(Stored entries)
"""

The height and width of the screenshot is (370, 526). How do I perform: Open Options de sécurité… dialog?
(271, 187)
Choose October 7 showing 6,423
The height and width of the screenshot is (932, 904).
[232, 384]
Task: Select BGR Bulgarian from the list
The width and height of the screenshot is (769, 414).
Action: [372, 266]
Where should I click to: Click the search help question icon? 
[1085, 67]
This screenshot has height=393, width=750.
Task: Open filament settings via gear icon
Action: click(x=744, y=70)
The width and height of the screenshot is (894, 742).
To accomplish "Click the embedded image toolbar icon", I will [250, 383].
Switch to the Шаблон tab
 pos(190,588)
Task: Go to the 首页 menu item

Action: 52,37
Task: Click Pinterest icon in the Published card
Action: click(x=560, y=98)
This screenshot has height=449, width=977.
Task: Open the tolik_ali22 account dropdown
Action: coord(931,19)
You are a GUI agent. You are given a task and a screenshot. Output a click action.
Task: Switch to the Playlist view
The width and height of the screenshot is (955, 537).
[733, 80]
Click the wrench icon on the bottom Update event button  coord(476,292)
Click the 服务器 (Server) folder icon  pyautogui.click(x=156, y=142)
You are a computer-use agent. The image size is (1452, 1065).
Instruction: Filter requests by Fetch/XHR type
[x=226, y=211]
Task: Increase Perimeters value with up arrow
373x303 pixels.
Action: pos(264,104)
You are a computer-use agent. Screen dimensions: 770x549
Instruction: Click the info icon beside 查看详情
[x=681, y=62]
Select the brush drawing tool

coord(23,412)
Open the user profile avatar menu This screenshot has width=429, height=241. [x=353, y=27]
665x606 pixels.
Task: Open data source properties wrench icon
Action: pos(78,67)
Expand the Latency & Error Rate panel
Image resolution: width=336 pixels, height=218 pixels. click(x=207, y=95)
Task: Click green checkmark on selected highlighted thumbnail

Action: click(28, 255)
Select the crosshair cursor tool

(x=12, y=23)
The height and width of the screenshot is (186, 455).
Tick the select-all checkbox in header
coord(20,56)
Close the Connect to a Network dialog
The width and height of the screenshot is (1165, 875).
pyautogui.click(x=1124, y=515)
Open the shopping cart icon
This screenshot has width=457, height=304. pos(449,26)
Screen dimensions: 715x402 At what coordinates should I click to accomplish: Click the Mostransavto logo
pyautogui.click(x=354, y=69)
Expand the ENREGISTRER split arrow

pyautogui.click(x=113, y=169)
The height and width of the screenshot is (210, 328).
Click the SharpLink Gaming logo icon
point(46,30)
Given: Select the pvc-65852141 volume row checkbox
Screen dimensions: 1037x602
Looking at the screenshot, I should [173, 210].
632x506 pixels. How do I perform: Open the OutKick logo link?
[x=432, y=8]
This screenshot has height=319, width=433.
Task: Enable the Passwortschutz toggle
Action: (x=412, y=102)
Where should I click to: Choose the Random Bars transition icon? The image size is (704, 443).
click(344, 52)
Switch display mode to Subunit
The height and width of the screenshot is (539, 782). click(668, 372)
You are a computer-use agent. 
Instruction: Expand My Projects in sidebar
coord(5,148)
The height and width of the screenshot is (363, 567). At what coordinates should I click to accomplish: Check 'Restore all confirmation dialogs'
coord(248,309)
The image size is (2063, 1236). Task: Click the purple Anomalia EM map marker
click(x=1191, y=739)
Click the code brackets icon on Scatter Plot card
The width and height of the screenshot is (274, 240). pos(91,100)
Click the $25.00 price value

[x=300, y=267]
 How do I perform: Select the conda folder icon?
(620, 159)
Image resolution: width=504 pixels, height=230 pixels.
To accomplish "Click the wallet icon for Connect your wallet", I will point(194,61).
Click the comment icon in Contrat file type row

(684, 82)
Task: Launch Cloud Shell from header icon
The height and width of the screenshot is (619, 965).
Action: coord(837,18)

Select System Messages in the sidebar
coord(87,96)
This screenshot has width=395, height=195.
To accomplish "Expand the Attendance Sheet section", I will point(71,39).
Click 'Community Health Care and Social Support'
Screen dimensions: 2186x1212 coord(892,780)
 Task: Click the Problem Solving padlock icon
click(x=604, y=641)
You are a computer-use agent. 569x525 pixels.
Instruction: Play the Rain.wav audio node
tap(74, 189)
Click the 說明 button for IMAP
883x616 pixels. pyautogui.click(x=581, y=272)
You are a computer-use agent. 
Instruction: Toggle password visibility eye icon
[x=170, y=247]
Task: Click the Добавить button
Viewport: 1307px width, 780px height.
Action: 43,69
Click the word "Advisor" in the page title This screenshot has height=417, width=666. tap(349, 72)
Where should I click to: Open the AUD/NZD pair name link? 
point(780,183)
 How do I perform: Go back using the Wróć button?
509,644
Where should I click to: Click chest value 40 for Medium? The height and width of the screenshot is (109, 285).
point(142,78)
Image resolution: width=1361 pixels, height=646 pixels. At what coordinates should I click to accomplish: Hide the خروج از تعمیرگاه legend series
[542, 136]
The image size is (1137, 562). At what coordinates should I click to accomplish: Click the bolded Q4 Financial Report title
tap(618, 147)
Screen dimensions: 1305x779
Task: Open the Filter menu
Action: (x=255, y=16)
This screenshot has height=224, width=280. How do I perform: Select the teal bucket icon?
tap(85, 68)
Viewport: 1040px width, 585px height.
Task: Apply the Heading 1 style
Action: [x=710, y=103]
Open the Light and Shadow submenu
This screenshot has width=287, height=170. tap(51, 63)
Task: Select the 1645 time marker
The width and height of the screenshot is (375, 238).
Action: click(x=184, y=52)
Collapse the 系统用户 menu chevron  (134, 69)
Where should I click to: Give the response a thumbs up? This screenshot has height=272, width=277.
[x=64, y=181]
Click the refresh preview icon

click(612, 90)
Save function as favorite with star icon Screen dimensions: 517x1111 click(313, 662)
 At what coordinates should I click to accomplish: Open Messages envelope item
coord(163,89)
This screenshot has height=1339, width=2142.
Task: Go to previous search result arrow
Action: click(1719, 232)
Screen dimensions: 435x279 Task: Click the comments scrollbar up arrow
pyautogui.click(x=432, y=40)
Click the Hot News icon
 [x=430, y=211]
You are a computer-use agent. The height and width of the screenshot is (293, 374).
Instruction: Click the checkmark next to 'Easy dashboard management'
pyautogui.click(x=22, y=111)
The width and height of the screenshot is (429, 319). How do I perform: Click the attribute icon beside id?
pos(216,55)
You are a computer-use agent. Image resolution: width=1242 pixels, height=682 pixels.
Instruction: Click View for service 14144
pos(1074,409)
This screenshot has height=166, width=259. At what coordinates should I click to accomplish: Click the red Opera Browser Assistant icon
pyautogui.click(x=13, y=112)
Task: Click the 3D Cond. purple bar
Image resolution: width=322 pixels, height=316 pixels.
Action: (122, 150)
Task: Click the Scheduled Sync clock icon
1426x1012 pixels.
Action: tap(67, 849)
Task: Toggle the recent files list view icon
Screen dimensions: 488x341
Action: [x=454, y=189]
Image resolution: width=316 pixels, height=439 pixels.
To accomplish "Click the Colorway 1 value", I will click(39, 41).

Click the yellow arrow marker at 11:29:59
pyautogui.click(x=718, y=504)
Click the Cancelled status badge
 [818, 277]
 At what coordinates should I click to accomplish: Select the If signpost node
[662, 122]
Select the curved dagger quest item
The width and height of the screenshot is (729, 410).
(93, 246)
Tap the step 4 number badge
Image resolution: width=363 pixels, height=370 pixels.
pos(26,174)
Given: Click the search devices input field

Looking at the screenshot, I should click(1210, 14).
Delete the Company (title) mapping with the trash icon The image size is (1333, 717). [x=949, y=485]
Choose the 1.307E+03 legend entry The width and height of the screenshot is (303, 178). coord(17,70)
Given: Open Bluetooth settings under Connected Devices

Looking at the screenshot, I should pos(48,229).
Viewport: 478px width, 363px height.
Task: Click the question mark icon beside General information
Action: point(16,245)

"""

Rewrite the material above, swapping "Bluetooth settings" for "Bluetooth preferences" and leaving everything else unchanged.

_EXPECTED ANSWER_
The height and width of the screenshot is (370, 526). How do I perform: Open Options de sécurité… dialog?
(271, 187)
Choose October 7 showing 6,423
The height and width of the screenshot is (932, 904).
[232, 384]
Task: Select BGR Bulgarian from the list
The width and height of the screenshot is (769, 414).
Action: [372, 266]
Where should I click to: Click the search help question icon? 
[1085, 67]
This screenshot has height=393, width=750.
Task: Open filament settings via gear icon
Action: click(x=744, y=70)
The width and height of the screenshot is (894, 742).
To accomplish "Click the embedded image toolbar icon", I will [250, 383].
Switch to the Шаблон tab
 pos(190,588)
Task: Go to the 首页 menu item

Action: 52,37
Task: Click Pinterest icon in the Published card
Action: click(x=560, y=98)
This screenshot has height=449, width=977.
Task: Open the tolik_ali22 account dropdown
Action: coord(931,19)
You are a GUI agent. You are given a task and a screenshot. Output a click action.
Task: Switch to the Playlist view
The width and height of the screenshot is (955, 537).
[733, 80]
Click the wrench icon on the bottom Update event button  coord(476,292)
Click the 服务器 (Server) folder icon  pyautogui.click(x=156, y=142)
You are a computer-use agent. The image size is (1452, 1065).
Instruction: Filter requests by Fetch/XHR type
[x=226, y=211]
Task: Increase Perimeters value with up arrow
373x303 pixels.
Action: pos(264,104)
You are a computer-use agent. Screen dimensions: 770x549
Instruction: Click the info icon beside 查看详情
[x=681, y=62]
Select the brush drawing tool

coord(23,412)
Open the user profile avatar menu This screenshot has width=429, height=241. [x=353, y=27]
665x606 pixels.
Task: Open data source properties wrench icon
Action: pos(78,67)
Expand the Latency & Error Rate panel
Image resolution: width=336 pixels, height=218 pixels. click(x=207, y=95)
Task: Click green checkmark on selected highlighted thumbnail

Action: click(28, 255)
Select the crosshair cursor tool

(x=12, y=23)
The height and width of the screenshot is (186, 455).
Tick the select-all checkbox in header
coord(20,56)
Close the Connect to a Network dialog
The width and height of the screenshot is (1165, 875).
pyautogui.click(x=1124, y=515)
Open the shopping cart icon
This screenshot has width=457, height=304. pos(449,26)
Screen dimensions: 715x402 At what coordinates should I click to accomplish: Click the Mostransavto logo
pyautogui.click(x=354, y=69)
Expand the ENREGISTRER split arrow

pyautogui.click(x=113, y=169)
The height and width of the screenshot is (210, 328).
Click the SharpLink Gaming logo icon
point(46,30)
Given: Select the pvc-65852141 volume row checkbox
Screen dimensions: 1037x602
Looking at the screenshot, I should [173, 210].
632x506 pixels. How do I perform: Open the OutKick logo link?
[x=432, y=8]
This screenshot has height=319, width=433.
Task: Enable the Passwortschutz toggle
Action: (x=412, y=102)
Where should I click to: Choose the Random Bars transition icon? The image size is (704, 443).
click(344, 52)
Switch display mode to Subunit
The height and width of the screenshot is (539, 782). click(668, 372)
You are a computer-use agent. 
Instruction: Expand My Projects in sidebar
coord(5,148)
The height and width of the screenshot is (363, 567). At what coordinates should I click to accomplish: Check 'Restore all confirmation dialogs'
coord(248,309)
The image size is (2063, 1236). Task: Click the purple Anomalia EM map marker
click(x=1191, y=739)
Click the code brackets icon on Scatter Plot card
The width and height of the screenshot is (274, 240). pos(91,100)
Click the $25.00 price value

[x=300, y=267]
 How do I perform: Select the conda folder icon?
(620, 159)
Image resolution: width=504 pixels, height=230 pixels.
To accomplish "Click the wallet icon for Connect your wallet", I will point(194,61).
Click the comment icon in Contrat file type row

(684, 82)
Task: Launch Cloud Shell from header icon
The height and width of the screenshot is (619, 965).
Action: coord(837,18)

Select System Messages in the sidebar
coord(87,96)
This screenshot has width=395, height=195.
To accomplish "Expand the Attendance Sheet section", I will point(71,39).
Click 'Community Health Care and Social Support'
Screen dimensions: 2186x1212 coord(892,780)
 Task: Click the Problem Solving padlock icon
click(x=604, y=641)
You are a computer-use agent. 569x525 pixels.
Instruction: Play the Rain.wav audio node
tap(74, 189)
Click the 說明 button for IMAP
883x616 pixels. pyautogui.click(x=581, y=272)
You are a computer-use agent. 
Instruction: Toggle password visibility eye icon
[x=170, y=247]
Task: Click the Добавить button
Viewport: 1307px width, 780px height.
Action: 43,69
Click the word "Advisor" in the page title This screenshot has height=417, width=666. tap(349, 72)
Where should I click to: Open the AUD/NZD pair name link? 
point(780,183)
 How do I perform: Go back using the Wróć button?
509,644
Where should I click to: Click chest value 40 for Medium? The height and width of the screenshot is (109, 285).
point(142,78)
Image resolution: width=1361 pixels, height=646 pixels. At what coordinates should I click to accomplish: Hide the خروج از تعمیرگاه legend series
[542, 136]
The image size is (1137, 562). At what coordinates should I click to accomplish: Click the bolded Q4 Financial Report title
tap(618, 147)
Screen dimensions: 1305x779
Task: Open the Filter menu
Action: (x=255, y=16)
This screenshot has height=224, width=280. How do I perform: Select the teal bucket icon?
tap(85, 68)
Viewport: 1040px width, 585px height.
Task: Apply the Heading 1 style
Action: [x=710, y=103]
Open the Light and Shadow submenu
This screenshot has width=287, height=170. tap(51, 63)
Task: Select the 1645 time marker
The width and height of the screenshot is (375, 238).
Action: click(x=184, y=52)
Collapse the 系统用户 menu chevron  (134, 69)
Where should I click to: Give the response a thumbs up? This screenshot has height=272, width=277.
[x=64, y=181]
Click the refresh preview icon

click(612, 90)
Save function as favorite with star icon Screen dimensions: 517x1111 click(313, 662)
 At what coordinates should I click to accomplish: Open Messages envelope item
coord(163,89)
This screenshot has height=1339, width=2142.
Task: Go to previous search result arrow
Action: click(1719, 232)
Screen dimensions: 435x279 Task: Click the comments scrollbar up arrow
pyautogui.click(x=432, y=40)
Click the Hot News icon
 [x=430, y=211]
You are a computer-use agent. The height and width of the screenshot is (293, 374).
Instruction: Click the checkmark next to 'Easy dashboard management'
pyautogui.click(x=22, y=111)
The width and height of the screenshot is (429, 319). How do I perform: Click the attribute icon beside id?
pos(216,55)
You are a computer-use agent. Image resolution: width=1242 pixels, height=682 pixels.
Instruction: Click View for service 14144
pos(1074,409)
This screenshot has height=166, width=259. At what coordinates should I click to accomplish: Click the red Opera Browser Assistant icon
pyautogui.click(x=13, y=112)
Task: Click the 3D Cond. purple bar
Image resolution: width=322 pixels, height=316 pixels.
Action: (122, 150)
Task: Click the Scheduled Sync clock icon
1426x1012 pixels.
Action: tap(67, 849)
Task: Toggle the recent files list view icon
Screen dimensions: 488x341
Action: [x=454, y=189]
Image resolution: width=316 pixels, height=439 pixels.
To accomplish "Click the Colorway 1 value", I will click(39, 41).

Click the yellow arrow marker at 11:29:59
pyautogui.click(x=718, y=504)
Click the Cancelled status badge
 [818, 277]
 At what coordinates should I click to accomplish: Select the If signpost node
[662, 122]
Select the curved dagger quest item
The width and height of the screenshot is (729, 410).
(93, 246)
Tap the step 4 number badge
Image resolution: width=363 pixels, height=370 pixels.
pos(26,174)
Given: Click the search devices input field

Looking at the screenshot, I should click(1210, 14).
Delete the Company (title) mapping with the trash icon The image size is (1333, 717). [x=949, y=485]
Choose the 1.307E+03 legend entry The width and height of the screenshot is (303, 178). coord(17,70)
Given: Open Bluetooth preferences under Connected Devices

Looking at the screenshot, I should pos(48,229).
Viewport: 478px width, 363px height.
Task: Click the question mark icon beside General information
Action: point(16,245)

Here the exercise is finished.